- TASK DESCRIPTION -
Copy out word for word the lines of data from the line with "Task: Pause the level meters" to the line with "[x=933, y=759]", including both of those lines.

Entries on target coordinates
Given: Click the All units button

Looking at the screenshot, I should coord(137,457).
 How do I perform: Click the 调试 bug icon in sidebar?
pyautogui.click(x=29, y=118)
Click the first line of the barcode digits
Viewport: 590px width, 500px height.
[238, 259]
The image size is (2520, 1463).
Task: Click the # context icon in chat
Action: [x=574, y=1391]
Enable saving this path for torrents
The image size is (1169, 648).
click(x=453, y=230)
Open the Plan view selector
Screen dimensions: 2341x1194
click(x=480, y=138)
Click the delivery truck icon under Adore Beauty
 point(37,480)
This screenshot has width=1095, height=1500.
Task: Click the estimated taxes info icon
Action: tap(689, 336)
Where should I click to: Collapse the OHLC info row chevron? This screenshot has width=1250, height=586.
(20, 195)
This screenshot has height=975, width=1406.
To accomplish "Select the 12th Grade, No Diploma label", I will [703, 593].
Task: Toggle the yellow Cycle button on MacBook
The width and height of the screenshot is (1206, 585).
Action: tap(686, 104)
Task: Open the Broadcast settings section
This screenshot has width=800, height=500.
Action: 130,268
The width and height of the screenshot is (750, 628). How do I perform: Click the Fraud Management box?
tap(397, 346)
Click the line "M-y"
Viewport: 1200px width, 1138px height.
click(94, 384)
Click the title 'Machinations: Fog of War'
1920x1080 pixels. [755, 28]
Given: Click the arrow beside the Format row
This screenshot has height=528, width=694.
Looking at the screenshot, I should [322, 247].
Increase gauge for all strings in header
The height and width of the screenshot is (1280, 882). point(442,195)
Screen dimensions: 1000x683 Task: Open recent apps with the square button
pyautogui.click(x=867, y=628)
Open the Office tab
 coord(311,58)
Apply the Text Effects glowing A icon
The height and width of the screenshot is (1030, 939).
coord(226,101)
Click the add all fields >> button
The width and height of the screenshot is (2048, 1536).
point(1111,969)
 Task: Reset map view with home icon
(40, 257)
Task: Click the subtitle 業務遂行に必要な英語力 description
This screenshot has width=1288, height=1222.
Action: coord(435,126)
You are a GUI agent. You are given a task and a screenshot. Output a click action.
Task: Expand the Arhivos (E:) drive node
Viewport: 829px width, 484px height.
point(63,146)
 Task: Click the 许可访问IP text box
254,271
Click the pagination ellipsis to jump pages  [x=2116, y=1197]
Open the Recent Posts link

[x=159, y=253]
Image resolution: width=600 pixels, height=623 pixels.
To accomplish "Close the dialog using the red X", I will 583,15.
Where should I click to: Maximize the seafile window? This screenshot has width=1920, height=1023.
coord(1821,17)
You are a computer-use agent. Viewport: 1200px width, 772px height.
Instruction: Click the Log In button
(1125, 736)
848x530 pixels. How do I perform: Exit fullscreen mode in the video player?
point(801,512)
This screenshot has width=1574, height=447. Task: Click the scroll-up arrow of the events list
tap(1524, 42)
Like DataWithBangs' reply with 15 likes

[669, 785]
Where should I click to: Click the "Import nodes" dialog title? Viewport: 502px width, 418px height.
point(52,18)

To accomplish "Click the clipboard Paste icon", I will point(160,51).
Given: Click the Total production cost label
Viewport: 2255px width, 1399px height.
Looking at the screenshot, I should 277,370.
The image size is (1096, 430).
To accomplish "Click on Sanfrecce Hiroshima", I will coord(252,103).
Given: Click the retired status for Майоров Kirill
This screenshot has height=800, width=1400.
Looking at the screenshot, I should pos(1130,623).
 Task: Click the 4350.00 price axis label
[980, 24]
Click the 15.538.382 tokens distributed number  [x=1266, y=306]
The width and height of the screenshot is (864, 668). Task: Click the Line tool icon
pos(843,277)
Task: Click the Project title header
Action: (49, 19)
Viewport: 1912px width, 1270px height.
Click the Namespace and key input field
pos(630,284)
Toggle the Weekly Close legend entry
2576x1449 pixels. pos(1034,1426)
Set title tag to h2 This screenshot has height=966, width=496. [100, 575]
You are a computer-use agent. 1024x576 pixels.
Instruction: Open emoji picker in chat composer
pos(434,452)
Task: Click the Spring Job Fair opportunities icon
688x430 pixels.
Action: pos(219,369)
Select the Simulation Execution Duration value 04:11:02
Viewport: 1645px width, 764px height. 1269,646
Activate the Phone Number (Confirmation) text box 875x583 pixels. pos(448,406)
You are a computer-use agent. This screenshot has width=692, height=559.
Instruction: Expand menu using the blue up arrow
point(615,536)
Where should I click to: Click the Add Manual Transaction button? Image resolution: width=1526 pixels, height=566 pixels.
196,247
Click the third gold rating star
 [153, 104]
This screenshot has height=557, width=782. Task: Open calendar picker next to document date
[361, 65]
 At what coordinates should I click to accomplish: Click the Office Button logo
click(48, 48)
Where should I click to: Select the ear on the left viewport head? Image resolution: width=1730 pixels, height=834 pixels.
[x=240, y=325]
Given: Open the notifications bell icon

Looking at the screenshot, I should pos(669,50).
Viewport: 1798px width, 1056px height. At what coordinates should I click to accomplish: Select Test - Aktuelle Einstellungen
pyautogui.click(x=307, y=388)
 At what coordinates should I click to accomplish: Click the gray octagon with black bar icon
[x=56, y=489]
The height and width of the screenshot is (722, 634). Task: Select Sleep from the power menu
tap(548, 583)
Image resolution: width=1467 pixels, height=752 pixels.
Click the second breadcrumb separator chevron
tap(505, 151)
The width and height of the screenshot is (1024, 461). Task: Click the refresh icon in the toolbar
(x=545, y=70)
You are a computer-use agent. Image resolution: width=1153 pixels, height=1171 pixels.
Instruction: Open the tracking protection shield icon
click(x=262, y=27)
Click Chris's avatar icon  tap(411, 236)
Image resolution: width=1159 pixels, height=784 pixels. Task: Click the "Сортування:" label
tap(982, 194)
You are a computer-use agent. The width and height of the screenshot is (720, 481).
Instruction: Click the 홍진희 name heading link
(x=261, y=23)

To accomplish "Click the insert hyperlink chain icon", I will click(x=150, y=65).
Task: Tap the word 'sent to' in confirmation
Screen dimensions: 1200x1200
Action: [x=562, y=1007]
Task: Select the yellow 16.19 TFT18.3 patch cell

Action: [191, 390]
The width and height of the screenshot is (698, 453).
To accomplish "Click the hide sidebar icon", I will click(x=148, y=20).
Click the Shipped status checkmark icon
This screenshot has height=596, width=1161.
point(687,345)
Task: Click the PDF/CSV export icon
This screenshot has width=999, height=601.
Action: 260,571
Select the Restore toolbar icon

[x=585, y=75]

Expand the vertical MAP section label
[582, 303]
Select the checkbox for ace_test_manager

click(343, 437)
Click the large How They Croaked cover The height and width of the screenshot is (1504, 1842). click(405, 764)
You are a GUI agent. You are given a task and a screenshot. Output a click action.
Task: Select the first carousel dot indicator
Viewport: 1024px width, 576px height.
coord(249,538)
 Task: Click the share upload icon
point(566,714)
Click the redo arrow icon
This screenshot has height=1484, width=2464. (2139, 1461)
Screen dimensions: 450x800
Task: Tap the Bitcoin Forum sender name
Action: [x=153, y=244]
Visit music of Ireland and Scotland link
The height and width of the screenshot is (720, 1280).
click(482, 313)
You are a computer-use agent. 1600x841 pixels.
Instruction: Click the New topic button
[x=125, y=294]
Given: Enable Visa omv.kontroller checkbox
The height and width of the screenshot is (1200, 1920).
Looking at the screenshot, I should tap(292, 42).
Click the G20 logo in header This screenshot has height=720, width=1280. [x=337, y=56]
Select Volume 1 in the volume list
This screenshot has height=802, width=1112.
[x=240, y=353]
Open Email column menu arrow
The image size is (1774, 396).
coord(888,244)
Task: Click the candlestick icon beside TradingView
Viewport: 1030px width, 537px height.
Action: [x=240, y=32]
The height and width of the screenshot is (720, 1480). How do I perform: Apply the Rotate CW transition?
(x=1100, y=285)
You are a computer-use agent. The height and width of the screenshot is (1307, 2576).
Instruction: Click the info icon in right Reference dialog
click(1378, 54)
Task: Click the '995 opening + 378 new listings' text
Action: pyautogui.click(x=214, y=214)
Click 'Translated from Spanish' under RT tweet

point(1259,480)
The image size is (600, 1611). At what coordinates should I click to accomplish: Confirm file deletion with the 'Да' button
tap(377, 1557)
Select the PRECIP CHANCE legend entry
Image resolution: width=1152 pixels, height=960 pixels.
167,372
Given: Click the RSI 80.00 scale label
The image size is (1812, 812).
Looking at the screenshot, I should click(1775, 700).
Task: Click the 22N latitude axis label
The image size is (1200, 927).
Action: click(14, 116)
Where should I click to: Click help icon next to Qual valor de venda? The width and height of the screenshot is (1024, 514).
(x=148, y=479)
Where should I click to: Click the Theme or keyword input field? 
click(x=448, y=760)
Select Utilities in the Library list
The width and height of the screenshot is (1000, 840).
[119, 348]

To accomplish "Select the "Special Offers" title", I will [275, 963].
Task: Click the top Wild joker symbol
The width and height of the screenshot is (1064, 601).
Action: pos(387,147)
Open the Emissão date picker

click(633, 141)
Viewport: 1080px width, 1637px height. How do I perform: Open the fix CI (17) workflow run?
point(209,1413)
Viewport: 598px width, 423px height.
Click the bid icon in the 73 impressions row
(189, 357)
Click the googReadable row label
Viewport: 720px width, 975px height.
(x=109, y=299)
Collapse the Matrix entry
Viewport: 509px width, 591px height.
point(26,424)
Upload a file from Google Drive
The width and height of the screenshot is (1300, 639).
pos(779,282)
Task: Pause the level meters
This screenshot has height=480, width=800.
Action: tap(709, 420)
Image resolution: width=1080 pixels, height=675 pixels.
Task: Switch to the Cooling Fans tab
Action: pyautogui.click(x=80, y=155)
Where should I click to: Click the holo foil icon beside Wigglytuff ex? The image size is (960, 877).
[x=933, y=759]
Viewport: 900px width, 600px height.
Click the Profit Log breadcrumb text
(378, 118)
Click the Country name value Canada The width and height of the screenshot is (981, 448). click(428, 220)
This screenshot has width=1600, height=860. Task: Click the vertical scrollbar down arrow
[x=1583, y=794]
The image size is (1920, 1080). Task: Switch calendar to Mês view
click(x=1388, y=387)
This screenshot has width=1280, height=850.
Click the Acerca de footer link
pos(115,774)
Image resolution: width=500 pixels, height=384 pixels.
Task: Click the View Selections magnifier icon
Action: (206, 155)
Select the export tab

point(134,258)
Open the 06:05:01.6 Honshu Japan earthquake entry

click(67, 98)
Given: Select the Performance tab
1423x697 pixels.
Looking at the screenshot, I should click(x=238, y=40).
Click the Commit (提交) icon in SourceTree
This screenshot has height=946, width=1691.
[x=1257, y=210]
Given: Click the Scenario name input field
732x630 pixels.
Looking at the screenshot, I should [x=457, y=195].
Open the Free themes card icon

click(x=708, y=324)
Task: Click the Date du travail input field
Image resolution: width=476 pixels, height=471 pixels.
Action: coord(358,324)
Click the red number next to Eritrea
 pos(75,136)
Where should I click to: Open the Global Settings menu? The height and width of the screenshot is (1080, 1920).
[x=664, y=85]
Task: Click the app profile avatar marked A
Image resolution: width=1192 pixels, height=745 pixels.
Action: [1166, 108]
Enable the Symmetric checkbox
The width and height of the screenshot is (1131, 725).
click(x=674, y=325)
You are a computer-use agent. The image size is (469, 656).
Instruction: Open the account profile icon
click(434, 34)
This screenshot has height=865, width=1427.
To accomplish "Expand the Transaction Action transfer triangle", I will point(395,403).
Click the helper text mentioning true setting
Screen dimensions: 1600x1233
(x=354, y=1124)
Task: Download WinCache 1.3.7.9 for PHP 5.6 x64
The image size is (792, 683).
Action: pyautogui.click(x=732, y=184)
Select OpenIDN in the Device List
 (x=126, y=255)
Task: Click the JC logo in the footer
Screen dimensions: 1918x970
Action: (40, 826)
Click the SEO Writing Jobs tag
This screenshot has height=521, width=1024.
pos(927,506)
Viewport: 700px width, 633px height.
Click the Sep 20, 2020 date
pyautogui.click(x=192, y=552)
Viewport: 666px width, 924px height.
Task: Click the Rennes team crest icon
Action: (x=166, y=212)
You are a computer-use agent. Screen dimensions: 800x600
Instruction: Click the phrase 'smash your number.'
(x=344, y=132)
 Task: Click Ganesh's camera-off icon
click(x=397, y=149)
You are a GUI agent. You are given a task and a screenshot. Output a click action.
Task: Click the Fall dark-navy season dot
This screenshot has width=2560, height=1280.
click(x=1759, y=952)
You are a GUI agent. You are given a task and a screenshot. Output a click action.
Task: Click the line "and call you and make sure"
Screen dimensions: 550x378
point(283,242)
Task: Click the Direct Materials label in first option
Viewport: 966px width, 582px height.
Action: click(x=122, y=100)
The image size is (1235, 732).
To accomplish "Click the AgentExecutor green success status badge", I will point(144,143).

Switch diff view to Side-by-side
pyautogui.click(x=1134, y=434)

- PROBLEM SOLUTION -
Task: Pause the level meters
This screenshot has height=480, width=800.
Action: tap(709, 420)
Image resolution: width=1080 pixels, height=675 pixels.
Task: Switch to the Cooling Fans tab
Action: pyautogui.click(x=80, y=155)
Where should I click to: Click the holo foil icon beside Wigglytuff ex? The image size is (960, 877).
[x=933, y=759]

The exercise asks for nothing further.